Sarıalioğlu Faik, Yazıcı Nalan, Erbay Ayşe, Boyvat Fatih, Demir Şenay, Özçay Figen, Uslu Nihal
Department of Pediatric Oncology-Hematology, Baskent University Faculty of Medicine, Ankara, Turkey.
Exp Clin Transplant. 2017 Mar;15(Suppl 2):74-78. doi: 10.6002/ect.TOND16.L19.

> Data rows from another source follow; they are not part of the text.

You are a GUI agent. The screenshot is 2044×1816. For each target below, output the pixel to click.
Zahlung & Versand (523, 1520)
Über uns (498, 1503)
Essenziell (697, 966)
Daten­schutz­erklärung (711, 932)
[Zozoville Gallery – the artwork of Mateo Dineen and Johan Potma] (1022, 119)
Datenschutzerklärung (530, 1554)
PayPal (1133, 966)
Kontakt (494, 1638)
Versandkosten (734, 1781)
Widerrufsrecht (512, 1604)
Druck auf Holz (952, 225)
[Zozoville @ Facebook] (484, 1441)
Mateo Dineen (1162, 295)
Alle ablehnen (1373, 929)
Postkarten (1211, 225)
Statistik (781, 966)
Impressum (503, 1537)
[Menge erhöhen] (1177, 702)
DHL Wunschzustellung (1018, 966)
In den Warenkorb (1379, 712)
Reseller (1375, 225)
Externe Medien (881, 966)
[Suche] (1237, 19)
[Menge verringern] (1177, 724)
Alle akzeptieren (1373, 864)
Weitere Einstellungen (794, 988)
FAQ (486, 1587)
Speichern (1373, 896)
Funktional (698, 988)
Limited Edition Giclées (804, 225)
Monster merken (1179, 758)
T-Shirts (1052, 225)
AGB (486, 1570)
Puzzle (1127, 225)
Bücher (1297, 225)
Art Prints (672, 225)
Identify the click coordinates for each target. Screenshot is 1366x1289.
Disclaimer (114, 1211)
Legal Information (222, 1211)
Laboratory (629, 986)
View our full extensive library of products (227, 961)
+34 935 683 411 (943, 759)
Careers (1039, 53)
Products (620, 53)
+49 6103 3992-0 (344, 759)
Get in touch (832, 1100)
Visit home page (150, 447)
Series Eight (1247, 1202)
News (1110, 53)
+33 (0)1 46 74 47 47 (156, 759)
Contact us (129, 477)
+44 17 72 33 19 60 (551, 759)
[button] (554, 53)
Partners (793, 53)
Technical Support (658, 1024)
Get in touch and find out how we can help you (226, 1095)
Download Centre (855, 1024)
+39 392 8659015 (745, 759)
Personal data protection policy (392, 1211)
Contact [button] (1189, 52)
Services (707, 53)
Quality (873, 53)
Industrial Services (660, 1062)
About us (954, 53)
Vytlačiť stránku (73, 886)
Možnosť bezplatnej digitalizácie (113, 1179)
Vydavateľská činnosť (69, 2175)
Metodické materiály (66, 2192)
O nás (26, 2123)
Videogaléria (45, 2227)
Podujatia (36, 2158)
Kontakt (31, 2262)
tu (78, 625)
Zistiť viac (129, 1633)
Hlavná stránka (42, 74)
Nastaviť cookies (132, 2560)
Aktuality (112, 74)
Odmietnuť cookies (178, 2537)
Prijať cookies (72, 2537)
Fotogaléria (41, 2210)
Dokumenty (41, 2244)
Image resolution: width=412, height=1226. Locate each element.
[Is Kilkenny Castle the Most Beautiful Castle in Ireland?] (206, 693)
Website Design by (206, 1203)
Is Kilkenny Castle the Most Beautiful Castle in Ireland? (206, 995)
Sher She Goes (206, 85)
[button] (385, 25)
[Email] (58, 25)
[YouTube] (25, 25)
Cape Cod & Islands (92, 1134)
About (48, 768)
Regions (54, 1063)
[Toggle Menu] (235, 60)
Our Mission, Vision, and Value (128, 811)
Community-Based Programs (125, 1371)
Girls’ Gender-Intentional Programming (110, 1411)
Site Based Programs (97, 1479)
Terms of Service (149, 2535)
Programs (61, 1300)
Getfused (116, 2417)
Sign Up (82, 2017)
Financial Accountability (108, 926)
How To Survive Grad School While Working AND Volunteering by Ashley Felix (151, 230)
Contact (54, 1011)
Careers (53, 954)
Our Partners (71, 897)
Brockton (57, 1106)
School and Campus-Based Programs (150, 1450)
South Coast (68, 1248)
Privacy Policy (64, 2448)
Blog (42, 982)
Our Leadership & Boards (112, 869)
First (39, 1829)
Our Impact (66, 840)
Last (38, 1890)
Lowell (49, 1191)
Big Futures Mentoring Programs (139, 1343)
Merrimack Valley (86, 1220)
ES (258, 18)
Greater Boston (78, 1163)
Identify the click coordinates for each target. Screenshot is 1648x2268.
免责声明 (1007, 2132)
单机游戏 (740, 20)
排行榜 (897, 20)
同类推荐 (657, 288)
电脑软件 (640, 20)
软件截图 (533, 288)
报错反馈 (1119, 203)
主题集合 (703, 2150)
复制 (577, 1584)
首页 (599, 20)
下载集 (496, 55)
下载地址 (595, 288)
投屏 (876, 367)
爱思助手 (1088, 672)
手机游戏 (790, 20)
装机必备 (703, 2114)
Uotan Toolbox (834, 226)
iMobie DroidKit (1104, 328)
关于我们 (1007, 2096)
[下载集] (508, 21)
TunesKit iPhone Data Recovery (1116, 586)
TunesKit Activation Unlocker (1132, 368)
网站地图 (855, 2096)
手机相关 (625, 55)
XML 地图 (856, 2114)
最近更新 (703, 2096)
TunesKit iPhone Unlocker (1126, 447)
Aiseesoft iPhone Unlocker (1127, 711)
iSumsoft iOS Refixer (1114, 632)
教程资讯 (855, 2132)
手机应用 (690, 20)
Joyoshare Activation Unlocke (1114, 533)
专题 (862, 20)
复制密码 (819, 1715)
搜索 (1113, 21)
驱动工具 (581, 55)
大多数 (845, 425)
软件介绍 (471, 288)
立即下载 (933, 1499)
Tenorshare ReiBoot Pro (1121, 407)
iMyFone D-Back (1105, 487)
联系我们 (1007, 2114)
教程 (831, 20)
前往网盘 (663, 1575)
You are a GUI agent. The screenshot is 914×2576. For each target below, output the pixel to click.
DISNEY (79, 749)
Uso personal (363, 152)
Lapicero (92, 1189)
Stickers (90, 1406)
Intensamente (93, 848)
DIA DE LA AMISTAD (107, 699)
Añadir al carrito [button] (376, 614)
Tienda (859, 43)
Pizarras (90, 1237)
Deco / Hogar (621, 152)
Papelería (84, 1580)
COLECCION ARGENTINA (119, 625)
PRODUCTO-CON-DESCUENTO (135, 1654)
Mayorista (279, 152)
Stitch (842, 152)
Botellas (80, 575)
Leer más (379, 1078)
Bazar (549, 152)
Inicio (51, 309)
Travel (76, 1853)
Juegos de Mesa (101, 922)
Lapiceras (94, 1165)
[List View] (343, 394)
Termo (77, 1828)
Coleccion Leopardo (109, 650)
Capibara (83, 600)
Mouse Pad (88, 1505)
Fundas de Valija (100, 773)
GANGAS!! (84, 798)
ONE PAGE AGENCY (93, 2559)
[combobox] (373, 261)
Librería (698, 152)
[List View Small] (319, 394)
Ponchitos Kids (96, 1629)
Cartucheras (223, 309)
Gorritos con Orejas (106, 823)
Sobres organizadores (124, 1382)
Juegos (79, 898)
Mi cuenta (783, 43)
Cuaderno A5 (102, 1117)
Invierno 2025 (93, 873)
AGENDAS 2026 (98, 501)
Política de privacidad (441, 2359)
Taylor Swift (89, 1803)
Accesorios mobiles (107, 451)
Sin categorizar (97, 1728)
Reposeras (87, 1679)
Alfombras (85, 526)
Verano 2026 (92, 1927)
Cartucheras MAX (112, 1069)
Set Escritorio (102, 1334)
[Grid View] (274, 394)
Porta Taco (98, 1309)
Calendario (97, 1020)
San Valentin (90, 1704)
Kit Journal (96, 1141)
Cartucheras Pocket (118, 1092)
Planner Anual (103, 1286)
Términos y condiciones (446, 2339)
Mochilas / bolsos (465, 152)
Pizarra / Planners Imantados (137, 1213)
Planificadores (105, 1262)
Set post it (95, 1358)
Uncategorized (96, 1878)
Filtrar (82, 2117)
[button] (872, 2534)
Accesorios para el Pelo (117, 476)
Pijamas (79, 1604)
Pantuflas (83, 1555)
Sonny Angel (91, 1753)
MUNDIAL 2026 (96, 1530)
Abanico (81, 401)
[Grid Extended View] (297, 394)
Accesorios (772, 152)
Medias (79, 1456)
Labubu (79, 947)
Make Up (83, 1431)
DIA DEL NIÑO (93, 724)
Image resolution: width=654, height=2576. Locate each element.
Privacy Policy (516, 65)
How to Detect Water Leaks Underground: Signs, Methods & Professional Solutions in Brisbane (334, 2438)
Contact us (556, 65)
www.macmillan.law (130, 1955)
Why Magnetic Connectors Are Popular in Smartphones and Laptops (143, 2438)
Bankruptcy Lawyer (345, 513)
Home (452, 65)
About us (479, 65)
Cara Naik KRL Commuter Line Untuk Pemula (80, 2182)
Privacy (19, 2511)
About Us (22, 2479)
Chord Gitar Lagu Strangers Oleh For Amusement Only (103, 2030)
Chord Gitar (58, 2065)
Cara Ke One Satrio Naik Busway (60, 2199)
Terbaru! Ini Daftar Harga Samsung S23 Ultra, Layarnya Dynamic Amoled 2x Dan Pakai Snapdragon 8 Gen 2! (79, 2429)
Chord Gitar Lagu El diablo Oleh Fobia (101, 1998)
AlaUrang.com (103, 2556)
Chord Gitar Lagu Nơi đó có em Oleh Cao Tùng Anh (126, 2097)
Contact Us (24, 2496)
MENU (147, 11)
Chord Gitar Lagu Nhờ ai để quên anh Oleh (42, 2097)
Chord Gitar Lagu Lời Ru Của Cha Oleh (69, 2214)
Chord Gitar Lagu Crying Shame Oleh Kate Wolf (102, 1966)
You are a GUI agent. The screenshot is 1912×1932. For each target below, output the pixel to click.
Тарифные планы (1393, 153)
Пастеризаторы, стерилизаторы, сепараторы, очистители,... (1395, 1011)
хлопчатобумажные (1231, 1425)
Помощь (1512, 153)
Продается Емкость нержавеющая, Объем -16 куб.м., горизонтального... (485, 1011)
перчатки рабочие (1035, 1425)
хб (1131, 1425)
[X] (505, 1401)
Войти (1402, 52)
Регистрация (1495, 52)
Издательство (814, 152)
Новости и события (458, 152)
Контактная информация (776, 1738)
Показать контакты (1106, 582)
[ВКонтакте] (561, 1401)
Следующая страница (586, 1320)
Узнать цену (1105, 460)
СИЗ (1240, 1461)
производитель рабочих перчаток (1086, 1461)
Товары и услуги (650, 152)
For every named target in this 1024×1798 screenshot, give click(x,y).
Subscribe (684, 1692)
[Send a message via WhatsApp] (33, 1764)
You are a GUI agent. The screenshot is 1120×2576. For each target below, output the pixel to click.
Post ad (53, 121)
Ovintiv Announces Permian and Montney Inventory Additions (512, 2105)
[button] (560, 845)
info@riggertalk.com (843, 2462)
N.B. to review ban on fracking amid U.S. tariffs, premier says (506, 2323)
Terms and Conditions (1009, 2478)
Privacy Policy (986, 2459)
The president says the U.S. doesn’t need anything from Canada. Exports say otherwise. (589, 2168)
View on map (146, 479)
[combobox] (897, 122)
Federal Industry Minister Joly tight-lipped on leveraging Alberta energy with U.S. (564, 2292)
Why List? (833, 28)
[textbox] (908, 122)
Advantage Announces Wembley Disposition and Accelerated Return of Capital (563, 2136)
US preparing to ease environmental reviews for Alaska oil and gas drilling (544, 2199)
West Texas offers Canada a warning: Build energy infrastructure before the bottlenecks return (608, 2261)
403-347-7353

Propranolol was first used in 2008 to treat hemangioma; its efficacy and safety have since changed the classical treatment indications. Infantile hepatic hemangioma presents as a spectrum of clinical conditions varying from simple asymptomatic lesions to lethal complications. Tufted hemangioma and Kaposiform hemangioendothelioma are congenital vascular tumors that lead to Kasabach-Merritt syndrome. Hemangiomas, like pure arteriovenous malformations, can cause hyperdynamic heart failure, and diffuse nodular-type hemangiomas can present with hypothyroidism. Respiratory problems and hepatic failure can be associated with diffuse nodular-type liver hemangiomas. There is a spectrum of approaches to management, varying from "watchful waiting" to liver transplant. In the age of propranolol, there has been a prominent change in the infantile hepatic hemangioma treatment algorithm. Our suggestion is early treatment with 3 mg/kg/day propranolol plus 1.0 to1.5 mg/kg/day prednisolone in all patients. This protocol is the most effective strategy for type 3 infantile hepatic hemangioma. Approximately one-third of patients with abdominal compartment syndrome in the era before propranolol treatment required liver transplant; this new treatment obviates transplant for many of these patients.
普萘洛尔于2008年首次用于治疗血管瘤;自那时起,其疗效和安全性改变了经典的治疗指征。婴儿肝血管瘤表现为一系列临床情况,从简单的无症状病变到致命并发症不等。丛状血管瘤和卡波西样血管内皮瘤是导致卡萨巴赫-梅里特综合征的先天性血管肿瘤。血管瘤,如同单纯动静脉畸形一样,可引起高动力性心力衰竭,弥漫性结节型血管瘤可伴有甲状腺功能减退。呼吸问题和肝衰竭可能与弥漫性结节型肝血管瘤有关。治疗方法多种多样,从“观察等待”到肝移植。在普萘洛尔时代,婴儿肝血管瘤的治疗方案有了显著变化。我们的建议是,所有患者均采用3毫克/千克/天的普萘洛尔加1.0至1.5毫克/千克/天的泼尼松龙进行早期治疗。该方案是治疗3型婴儿肝血管瘤最有效的策略。在普萘洛尔治疗时代之前,约三分之一患有腹腔间隔室综合征的患者需要进行肝移植;这种新的治疗方法使许多此类患者无需进行移植。